Tabbed Searching Technology
Dryad harvests records from other scientific data repositories (like KNB and TreeBASE) via OAI-PMH. (See description of the Harvesting process.) Harvested data is put into its own DSpace collection (one collection per harvested resource). We want to be able to provide a search across all these collections but treat the display of them differently that we would just just another search facet.
We want to present each data collection in a separate search tab. The Dryad tab should be the default, but we want to give the user the option to view the results from these other collections. We want to display a hit count so the user will know, without clicking on the tab, how many resources are available from the other collection. This requires some customization of the DSpace Discovery module.
Since the additional functionality that we want to provide is something that is, at least at this point, unique to Dryad we wanted to make as few changes to the underlying Discovery module as possible, preferring instead to provide a thin layer over the Discovery module that would treat our harvested collections differently from other collections (and from other search facets in general).
When a user searches Dryad, the Discovery module is used to query a Solr index and return results. This takes place through a mix of Solr and Discovery specific search and display syntax. The tabbed searching that sits on top of Discovery works directly with Solr, avoiding the Discovery module, with the exception that it must take the Discovery query that is embedded in the page's metadata and convert any Discovery specific syntax into the corresponding Solr syntax.
This translation is done so that Solr can be queried directly to get the number of hits for the same search performed against a harvested collection. Parsing the Discovery query syntax is also important because the tabbed search layer must create a URL with the Discovery syntax so that when a user clicks on a search tab s/he performs that search in Dryad (using the Discovery module).

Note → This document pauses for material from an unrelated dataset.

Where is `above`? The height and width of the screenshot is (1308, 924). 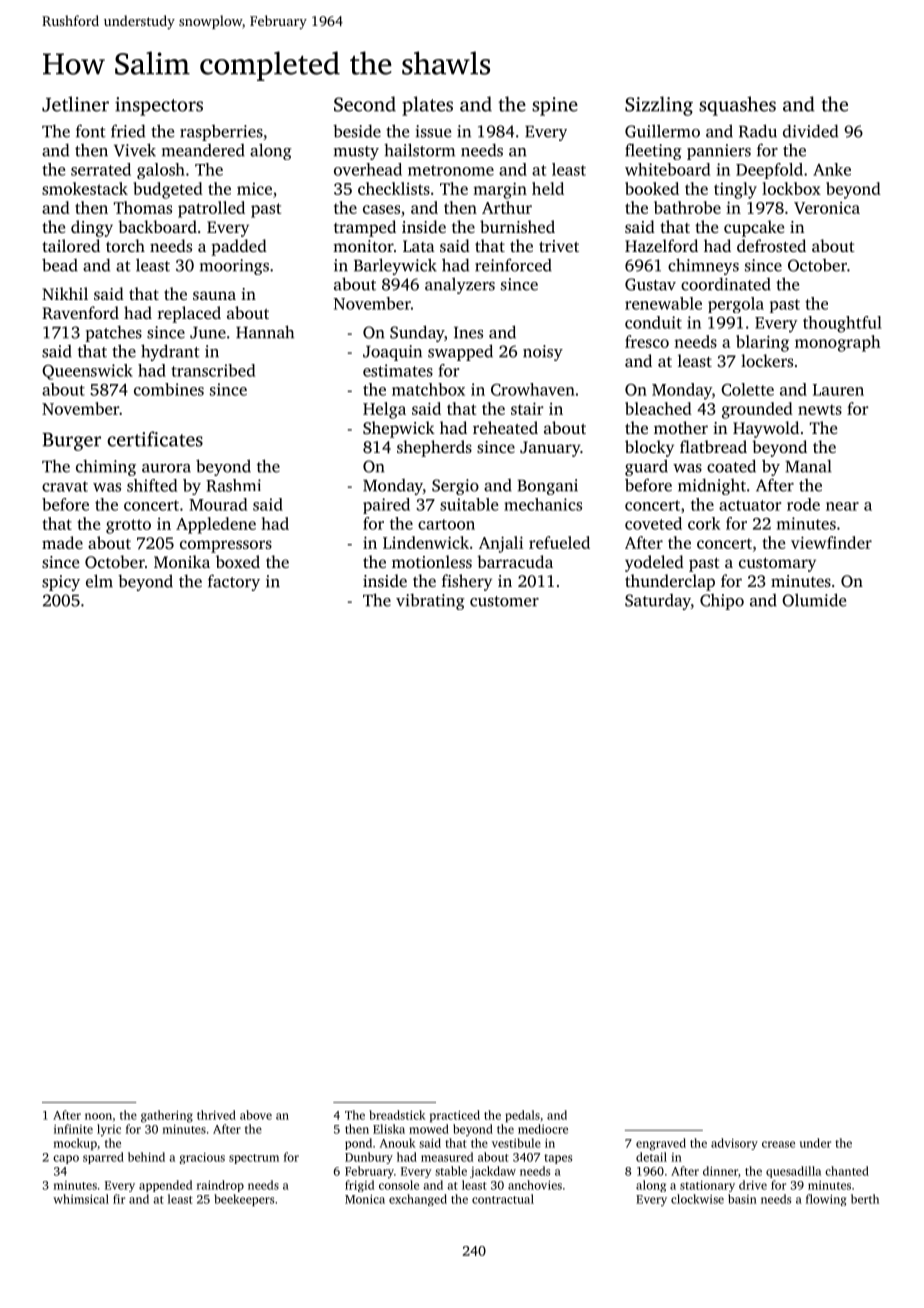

The process works like this:
- User queries Dryad
- Discovery module handles query, returns results, and puts query URL into the page's metadata
- Dryad XSLT processes page metadata and uses the functions in the !DryadSearch.xsl file to parse out the elements of the query (deduping when necessary, changing syntax to pure Solr syntax, etc.)
- Dryad XSLT puts the cleaned query URL into a class attribute for each tab that will be displayed in HTML
- Dryad XSLT creates a link back into Dryad with the parameters required to query that harvested collection using the Discovery module (each collection has a collection ID within DSpace that can be passed in as a location parameter to narrow a search to a collection)
- The user's browser loads the HTML that is created by the Dryad XSLT
- Instead of returning lots of XML results, Solr just returns the wrapper information for such a search, which includes a total number of results found (this is controlled by setting the Solr search paramer rows to 0)
- It ends with the tab containing the number of hits a search would retrieve and a URL for that search to be performed in Dryad; the user can now click on that tab and display the results in the main Dryad interface
- This toggling of which tab is active takes places in the Dryad XSLT and is based on the collection IDs that are passed as location parameters in the URL query; these are currently hard-coded values in the XSLT so any additional Dryad instances need to insure that they use the same collection IDs for collections (which should happen automatically when a database is copied from one instance to another)
Configuration is hard-coded in the XSLT for now. It consists of associating an externally harvested collection with a particular DSpace collection ID, which is then used in the DryadSearch.xsl
Relation to DSpace
The Dryad tabbed search functionality is related to, and uses, the DSpace Discovery module. The version of DSpace used by Dryad currently is 1.6.2. The version of Discovery that Dryad uses is tagged version 0.9.4
Discovery is going to be more completely integrated into the DSpace core going forward (though will remain a distinct module as DSpace moves towards structuring the entire codebase using smaller, interrelated modules).